Pernambuco pygmy owl
- Conservation status: Critically endangered, possibly extinct (IUCN 3.1)

Scientific classification
- Kingdom: Animalia
- Phylum: Chordata
- Class: Aves
- Order: Strigiformes
- Family: Strigidae
- Genus: Glaucidium
- Species: G. mooreorum
- Binomial name: Glaucidium mooreorum Silva, Coelho & Gonzaga, 2003

= Pernambuco pygmy owl =

- Genus: Glaucidium
- Species: mooreorum
- Authority: Silva, Coelho & Gonzaga, 2003
- Conservation status: PE

Species of owl

The Pernambuco pygmy owl (Glaucidium mooreorum) is a species of owl in the family Strigidae. This species, first described in 2002, is endemic to Pernambuco state in Brazil.

==Taxonomy and systematics==

The Pernambuco pygmy owl was first described in December 2002 when two study skins were examined. The skins were originally collected in 1980 and thought to be subspecies of the East Brazilian pygmy owl (Glaucidium minutissimum) or Amazonian pygmy owl (G. hardyi). Upon closer examination of the skins, and vocalizations of the species recorded in 1990, it was concluded that it was a new species.

It was suggested that the type specimen of the East Brazilian pygmy owl is actually of this species, which if true would require that Pernambuco pygmy owl have the binomial G. minutissimum and that the East Brazilian pygmy owl be assigned a new binomial, G. sicki. The suggestion was rejected by the major avian taxonomic systems.

==Description==

The Pernambuco pygmy owl is about 13 cm long and weighs about 51 g. The adult's face is a mix of whitish and brownish streaks and the rest of the head is raw umber with small white dots. The upperparts are chestnut and the tail is blackish brown with lines of white spots making broken bars across it. The underparts are white, the sides of the chest brown, and the flanks streaked with brown. The juvenile plumage is unknown.

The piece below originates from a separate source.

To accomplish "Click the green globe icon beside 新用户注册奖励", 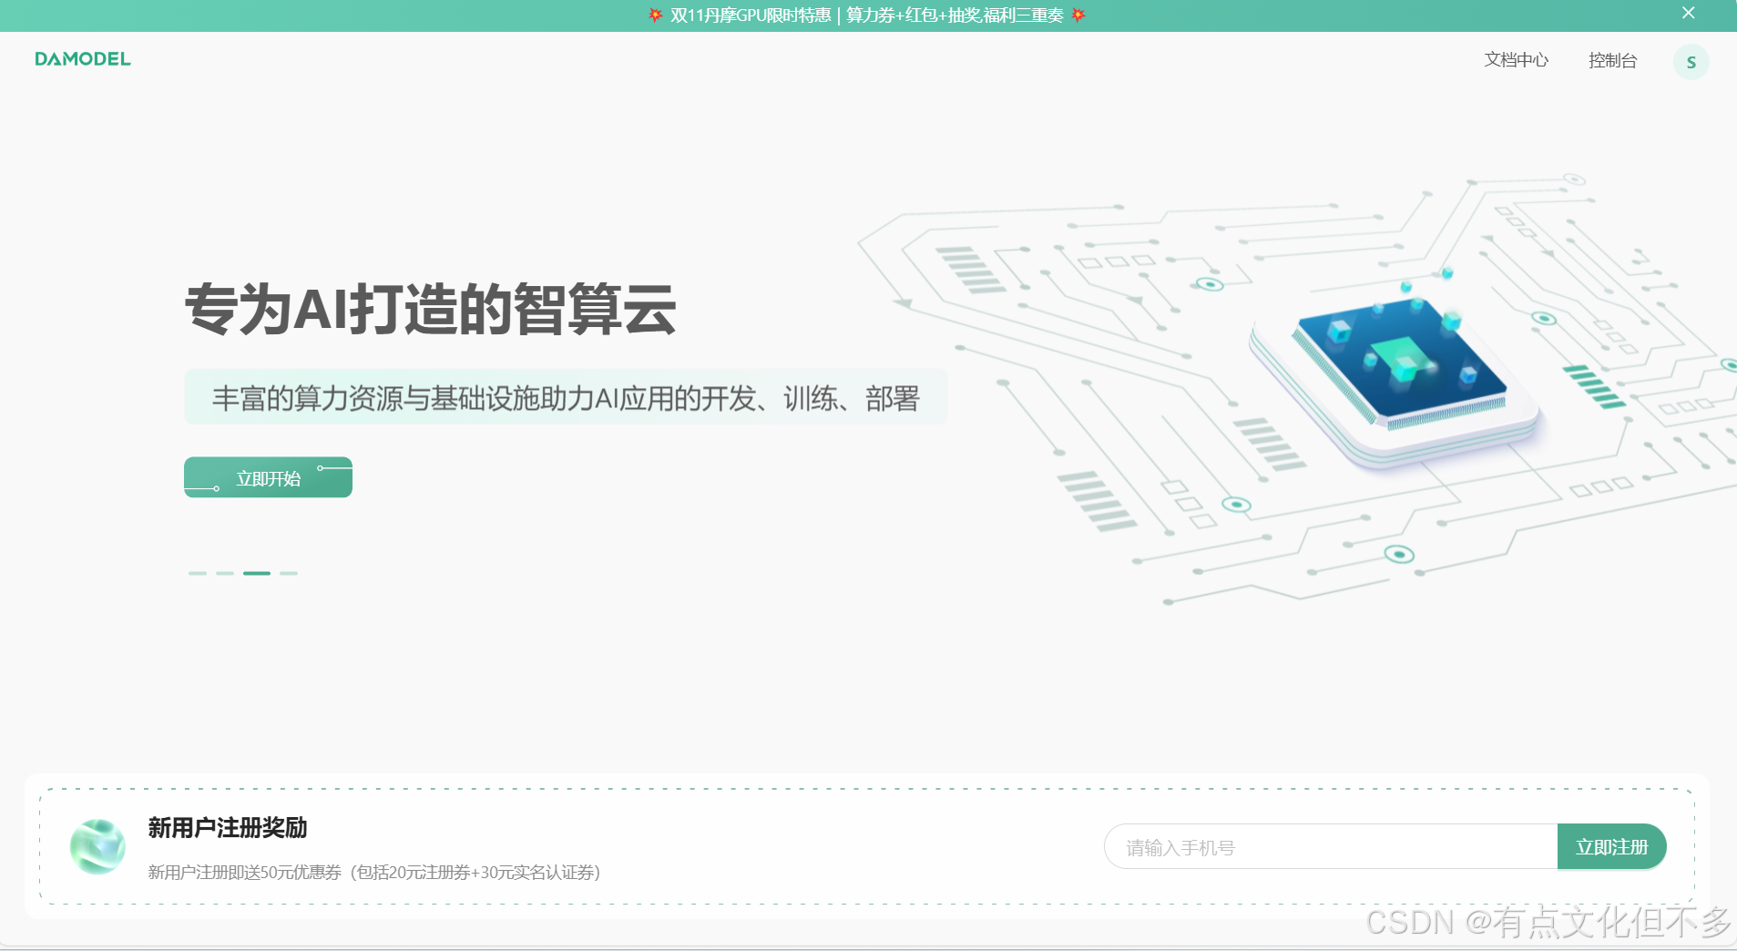I will coord(97,846).

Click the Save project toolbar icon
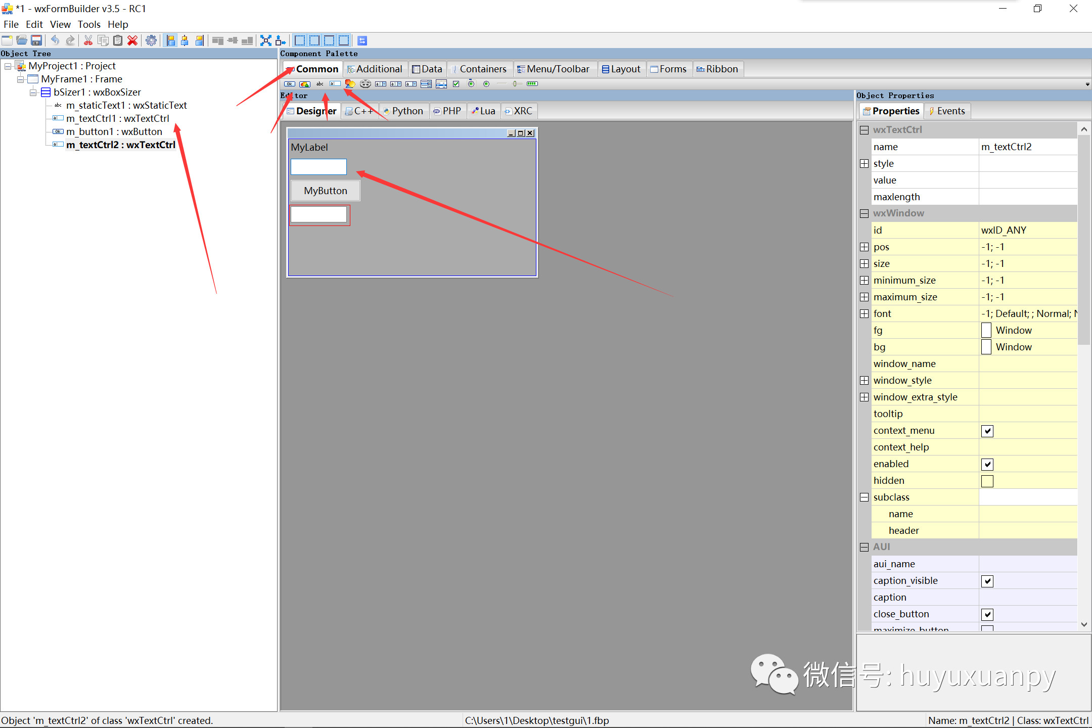click(36, 40)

A typical Neotropical pygmy-owl of the Glaucidium minutissimum species complex. It has a light grey-chestnut coloured crown and head speckled with conspicuous white spots on the face and head to the lower nape (Fjeldså and Sharpe 2015). Has a white collar and white underparts streaked with rufous. Back is chestnut. Tail dark with white spots. Similar spp. it differs from its geographically closest relatives in its overall lighter colouration, size and voice. Voice a short phrase of 5-7 notes.

==Distribution and habitat==
The Pernambuco pygmy owl is found only in a small area of Pernambuco state in northeastern Brazil. It has been observed in the canopy of humid forest near its edge at a maximum elevation of 150 m above sea level.

==Behavior==
===Feeding===

One Pernambuco pygmy owl was observed eating a large cicada. Nothing else is known about its diet, which is assumed to include other invertebrates, small mammals, and small reptiles.

===Breeding===

The Pernambuco pygmy owl was found to be vocally active during the rainy season, April and May, but no other information about its breeding phenology is known.

===Vocalization===

The Pernambuco pygmy owl's song is "a short phrase of 5–7 notes" with each note rising in pitch.

==Status==

The IUCN has assessed the Pernambuco pygmy owl as being Critically Endangered and Possibly Extinct. It was originally assessed without the Possibly Extinct qualifier, but a 2018 study citing bird extinction patterns and the almost complete destruction of its habitat recommended uplisting the owl to Critically Endangered - Possibly Extinct status. It was uplisted the following year.

The species has not been seen since 2001 despite extensive targeted searches. If still extant, it is assumed to have a tiny and declining population within an extremely small range. Any remaining population is estimated at fewer than fifty adult birds.